K&T developed what they call prospect theory. In prospect theory, as opposed to classical economic theory, K&T replaced homo economicus’s rational notions of losses and gains and their probabilities by the empirically determined “irrational” values used by everyday fearful and greedy hot-blooded homo affectus.

Classical economic theory was elegant but flawed, and prospect theory was a beautiful idea/ideal that aimed to fix it by taking account of actual human preferences in determining economic value.

Unfortunately, that isn’t what happened. First, the ambitions of prospect theory as a science of human behavior foundered in a maelstrom of increasing mathematical complexity. Second, academics use the cover of behavioral economics to write papers on all sorts of irrelevant apparent irrationalities. Third, the part of behavioral economics that did flourish enormously is the notion that people are probabilistically challenged, and that it requires governments and agencies, helped by academics, to nudge people into doing what is “good” for them.

Consider Richard Thaler, a Chicago academic who has been an influential and early researcher in behavioral finance and is also the co-author of Nudge, a book he says is about “enlisting the science of choice to make life easier for people and by gentling nudging them in directions that will make their lives better.”

It’s remarkable that behavioral economics has evolved from a field of study into a tool for manipulating people. This is not government of the people by the people for the people. I think I’d rather be forced than nudged. At least then the battle lines are clearer.
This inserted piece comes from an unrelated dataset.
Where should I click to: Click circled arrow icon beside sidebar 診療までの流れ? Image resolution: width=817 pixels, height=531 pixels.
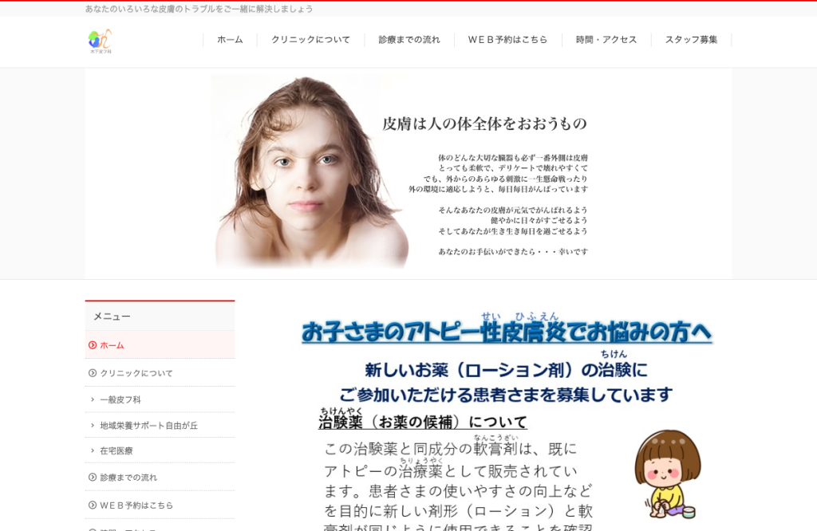tap(93, 477)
Derman (2020) Misbehavioural (pdf)

20.1 Biased Behaviour

Fix

According to behavioral economics, most human decisions are mired in ‘bias’. It muddles our actions from the mundane to the monumental. Human behavior, it seems, is hopelessly subpar.1

Or is it?

You see, the way that behavioral economists define ‘bias’ is rather peculiar. It involves 4 steps:

  1. Start with the model of the rational, utility-maximizing individual — a model known to be false;
  2. Re-falsify this model by showing that it doesn’t explain human behavior;
  3. Keep the model and label the deviant behavior a ‘bias’;
  4. Let the list of ‘biases’ grow.

Jason Collins (an economist himself) thinks this bias-finding enterprise is weird. In his essay ‘Please, Not Another Bias!’, Collins likens the proliferation of ‘biases’ to the accumulation of epicycles in medieval astronomy. Convinced that the Earth was the center of the universe, pre-Copernican astronomers explained the (seemingly) complex motion of the planets by adding ‘epicycles’ to their orbits — endless circles within circles. Similarly, when economists observe behavior that doesn’t fit their model, they add a ‘bias’ to their list.

The accumulation of ‘biases’, Collins argues, is a sign that science is headed down the wrong track. What scientists should do instead is actually explain human behavior. To do that, Collins proposes, you need to start with human evolution.
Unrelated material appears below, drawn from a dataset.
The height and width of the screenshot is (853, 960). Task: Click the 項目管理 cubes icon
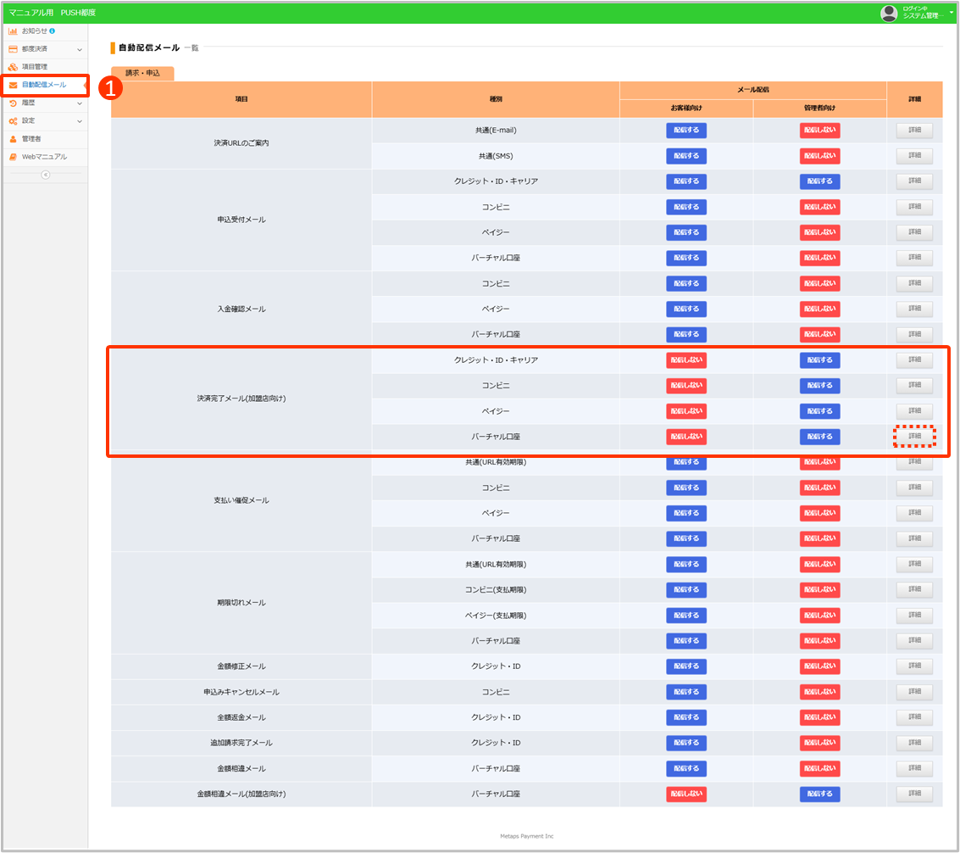13,67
The ‘goal’ of evolution is not to produce rational behavior. Evolution produces behavior that works — behavior that allows organisms to survive. If rationality does evolve, it is a tool to this end. On that front, conscious reasoning appears to be the exception in the animal kingdom. Most animals survive using instinct.

An organism’s ‘bias’ should be judged in relation to its evolutionary environment. Otherwise you make silly conclusions — such as that fish have a ‘bias’ for living in water, or humans have a ‘bias’ for breathing air.
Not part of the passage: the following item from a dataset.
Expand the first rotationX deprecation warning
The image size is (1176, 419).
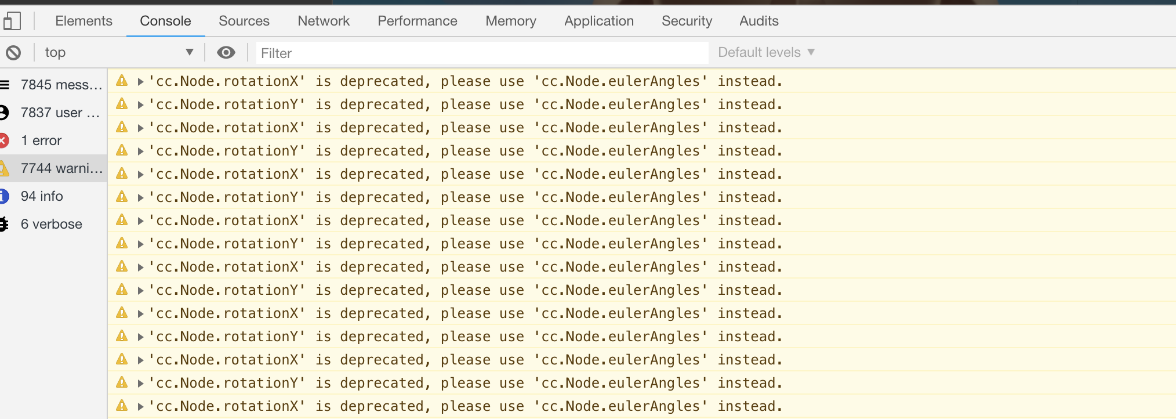pos(140,82)
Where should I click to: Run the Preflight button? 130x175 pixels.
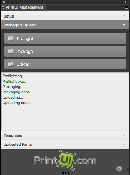coord(65,38)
When behavioral economists conclude that our probability intuition is ‘biased’, they assume that its purpose is to understand the god’s eye view of innate probability — the behavior that emerges after a large number of observations. But that’s not the case. Our intuition, I argue, is designed to predict probability as we observe it … in small samples.

Fix (2021) Is Human Probability Intuition Actually ‘Biased’?